● **THE EXERCISE**: Copy every line of the entries below word for word, with nothing changed.

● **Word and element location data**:

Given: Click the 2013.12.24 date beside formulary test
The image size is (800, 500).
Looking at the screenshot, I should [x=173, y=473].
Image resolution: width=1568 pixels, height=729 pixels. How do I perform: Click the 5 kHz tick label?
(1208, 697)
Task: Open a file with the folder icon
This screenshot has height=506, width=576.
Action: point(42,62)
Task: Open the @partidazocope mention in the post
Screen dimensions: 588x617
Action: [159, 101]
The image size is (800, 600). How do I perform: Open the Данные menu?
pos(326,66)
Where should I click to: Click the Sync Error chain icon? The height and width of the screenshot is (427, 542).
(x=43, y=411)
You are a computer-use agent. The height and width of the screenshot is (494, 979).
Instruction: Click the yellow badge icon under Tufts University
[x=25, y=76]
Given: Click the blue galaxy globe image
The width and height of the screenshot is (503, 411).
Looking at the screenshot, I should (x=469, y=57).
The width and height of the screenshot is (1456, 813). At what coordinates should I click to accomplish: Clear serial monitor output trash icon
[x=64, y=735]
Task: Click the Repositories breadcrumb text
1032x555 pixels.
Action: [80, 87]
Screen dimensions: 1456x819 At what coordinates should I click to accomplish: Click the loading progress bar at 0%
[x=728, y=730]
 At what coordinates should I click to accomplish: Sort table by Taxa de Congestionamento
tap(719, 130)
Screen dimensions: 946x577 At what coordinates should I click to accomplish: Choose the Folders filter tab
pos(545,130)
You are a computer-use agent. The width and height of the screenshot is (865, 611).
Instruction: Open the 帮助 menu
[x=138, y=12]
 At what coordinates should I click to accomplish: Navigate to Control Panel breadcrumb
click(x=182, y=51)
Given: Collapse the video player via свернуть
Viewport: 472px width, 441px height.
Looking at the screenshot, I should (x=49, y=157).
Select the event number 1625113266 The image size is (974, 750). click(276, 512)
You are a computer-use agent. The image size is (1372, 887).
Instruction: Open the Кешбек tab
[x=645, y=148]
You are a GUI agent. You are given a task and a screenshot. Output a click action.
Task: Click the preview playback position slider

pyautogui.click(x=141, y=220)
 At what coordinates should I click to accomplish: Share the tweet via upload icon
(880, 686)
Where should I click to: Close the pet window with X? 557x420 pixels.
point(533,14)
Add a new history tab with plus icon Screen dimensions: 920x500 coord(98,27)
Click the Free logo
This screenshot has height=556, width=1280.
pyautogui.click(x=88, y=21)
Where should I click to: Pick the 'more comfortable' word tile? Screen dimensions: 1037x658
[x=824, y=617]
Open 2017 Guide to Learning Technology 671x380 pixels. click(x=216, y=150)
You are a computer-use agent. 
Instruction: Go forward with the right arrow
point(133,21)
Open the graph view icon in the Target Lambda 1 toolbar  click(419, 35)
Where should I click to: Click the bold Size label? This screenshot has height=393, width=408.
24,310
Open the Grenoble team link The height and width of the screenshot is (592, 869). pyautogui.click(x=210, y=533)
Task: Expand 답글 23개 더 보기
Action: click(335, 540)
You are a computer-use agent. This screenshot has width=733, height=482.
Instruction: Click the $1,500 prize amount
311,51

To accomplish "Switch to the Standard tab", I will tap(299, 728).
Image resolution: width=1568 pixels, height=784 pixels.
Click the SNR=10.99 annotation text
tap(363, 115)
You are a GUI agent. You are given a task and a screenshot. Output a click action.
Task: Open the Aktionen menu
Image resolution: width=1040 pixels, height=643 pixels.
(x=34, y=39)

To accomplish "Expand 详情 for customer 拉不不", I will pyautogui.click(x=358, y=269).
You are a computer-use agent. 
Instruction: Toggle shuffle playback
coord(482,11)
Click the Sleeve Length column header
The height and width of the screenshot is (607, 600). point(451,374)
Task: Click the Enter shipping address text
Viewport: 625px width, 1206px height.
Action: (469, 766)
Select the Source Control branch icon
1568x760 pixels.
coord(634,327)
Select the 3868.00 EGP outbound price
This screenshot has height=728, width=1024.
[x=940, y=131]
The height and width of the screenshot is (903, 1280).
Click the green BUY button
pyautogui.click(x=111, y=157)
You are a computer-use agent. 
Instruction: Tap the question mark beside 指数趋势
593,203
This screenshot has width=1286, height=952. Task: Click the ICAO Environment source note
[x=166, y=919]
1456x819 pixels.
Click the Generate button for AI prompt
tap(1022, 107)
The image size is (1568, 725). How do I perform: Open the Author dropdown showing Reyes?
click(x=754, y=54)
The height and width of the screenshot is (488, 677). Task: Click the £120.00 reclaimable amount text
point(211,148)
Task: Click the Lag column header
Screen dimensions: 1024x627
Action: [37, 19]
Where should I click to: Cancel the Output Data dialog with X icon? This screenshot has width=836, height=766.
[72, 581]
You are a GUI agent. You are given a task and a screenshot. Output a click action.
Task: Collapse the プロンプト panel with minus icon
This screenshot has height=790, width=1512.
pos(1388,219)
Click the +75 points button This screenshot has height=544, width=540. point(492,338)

● **RESULT FOR THIS EXERCISE**:
Given: Click the 2013.12.24 date beside formulary test
The image size is (800, 500).
Looking at the screenshot, I should [x=173, y=473].
Image resolution: width=1568 pixels, height=729 pixels. How do I perform: Click the 5 kHz tick label?
(1208, 697)
Task: Open a file with the folder icon
This screenshot has height=506, width=576.
Action: point(42,62)
Task: Open the @partidazocope mention in the post
Screen dimensions: 588x617
Action: [159, 101]
The image size is (800, 600). How do I perform: Open the Данные menu?
pos(326,66)
Where should I click to: Click the Sync Error chain icon? The height and width of the screenshot is (427, 542).
(x=43, y=411)
You are a computer-use agent. The height and width of the screenshot is (494, 979).
Instruction: Click the yellow badge icon under Tufts University
[x=25, y=76]
Given: Click the blue galaxy globe image
The width and height of the screenshot is (503, 411).
Looking at the screenshot, I should (x=469, y=57).
The width and height of the screenshot is (1456, 813). At what coordinates should I click to accomplish: Clear serial monitor output trash icon
[x=64, y=735]
Task: Click the Repositories breadcrumb text
1032x555 pixels.
Action: [80, 87]
Screen dimensions: 1456x819 At what coordinates should I click to accomplish: Click the loading progress bar at 0%
[x=728, y=730]
 At what coordinates should I click to accomplish: Sort table by Taxa de Congestionamento
tap(719, 130)
Screen dimensions: 946x577 At what coordinates should I click to accomplish: Choose the Folders filter tab
pos(545,130)
You are a computer-use agent. The width and height of the screenshot is (865, 611).
Instruction: Open the 帮助 menu
[x=138, y=12]
 At what coordinates should I click to accomplish: Navigate to Control Panel breadcrumb
click(x=182, y=51)
Given: Collapse the video player via свернуть
Viewport: 472px width, 441px height.
Looking at the screenshot, I should (x=49, y=157).
Select the event number 1625113266 The image size is (974, 750). click(276, 512)
You are a computer-use agent. The image size is (1372, 887).
Instruction: Open the Кешбек tab
[x=645, y=148]
You are a GUI agent. You are given a task and a screenshot. Output a click action.
Task: Click the preview playback position slider

pyautogui.click(x=141, y=220)
 At what coordinates should I click to accomplish: Share the tweet via upload icon
(880, 686)
Where should I click to: Close the pet window with X? 557x420 pixels.
point(533,14)
Add a new history tab with plus icon Screen dimensions: 920x500 coord(98,27)
Click the Free logo
This screenshot has height=556, width=1280.
pyautogui.click(x=88, y=21)
Where should I click to: Pick the 'more comfortable' word tile? Screen dimensions: 1037x658
[x=824, y=617]
Open 2017 Guide to Learning Technology 671x380 pixels. click(x=216, y=150)
You are a computer-use agent. 
Instruction: Go forward with the right arrow
point(133,21)
Open the graph view icon in the Target Lambda 1 toolbar  click(419, 35)
Where should I click to: Click the bold Size label? This screenshot has height=393, width=408.
24,310
Open the Grenoble team link The height and width of the screenshot is (592, 869). pyautogui.click(x=210, y=533)
Task: Expand 답글 23개 더 보기
Action: click(335, 540)
You are a computer-use agent. This screenshot has width=733, height=482.
Instruction: Click the $1,500 prize amount
311,51

To accomplish "Switch to the Standard tab", I will tap(299, 728).
Image resolution: width=1568 pixels, height=784 pixels.
Click the SNR=10.99 annotation text
tap(363, 115)
You are a GUI agent. You are given a task and a screenshot. Output a click action.
Task: Open the Aktionen menu
Image resolution: width=1040 pixels, height=643 pixels.
(x=34, y=39)

To accomplish "Expand 详情 for customer 拉不不", I will pyautogui.click(x=358, y=269).
You are a computer-use agent. 
Instruction: Toggle shuffle playback
coord(482,11)
Click the Sleeve Length column header
The height and width of the screenshot is (607, 600). point(451,374)
Task: Click the Enter shipping address text
Viewport: 625px width, 1206px height.
Action: (469, 766)
Select the Source Control branch icon
1568x760 pixels.
coord(634,327)
Select the 3868.00 EGP outbound price
This screenshot has height=728, width=1024.
[x=940, y=131]
The height and width of the screenshot is (903, 1280).
Click the green BUY button
pyautogui.click(x=111, y=157)
You are a computer-use agent. 
Instruction: Tap the question mark beside 指数趋势
593,203
This screenshot has width=1286, height=952. Task: Click the ICAO Environment source note
[x=166, y=919]
1456x819 pixels.
Click the Generate button for AI prompt
tap(1022, 107)
The image size is (1568, 725). How do I perform: Open the Author dropdown showing Reyes?
click(x=754, y=54)
The height and width of the screenshot is (488, 677). Task: Click the £120.00 reclaimable amount text
point(211,148)
Task: Click the Lag column header
Screen dimensions: 1024x627
Action: [37, 19]
Where should I click to: Cancel the Output Data dialog with X icon? This screenshot has width=836, height=766.
[72, 581]
You are a GUI agent. You are given a task and a screenshot. Output a click action.
Task: Collapse the プロンプト panel with minus icon
This screenshot has height=790, width=1512.
pos(1388,219)
Click the +75 points button This screenshot has height=544, width=540. point(492,338)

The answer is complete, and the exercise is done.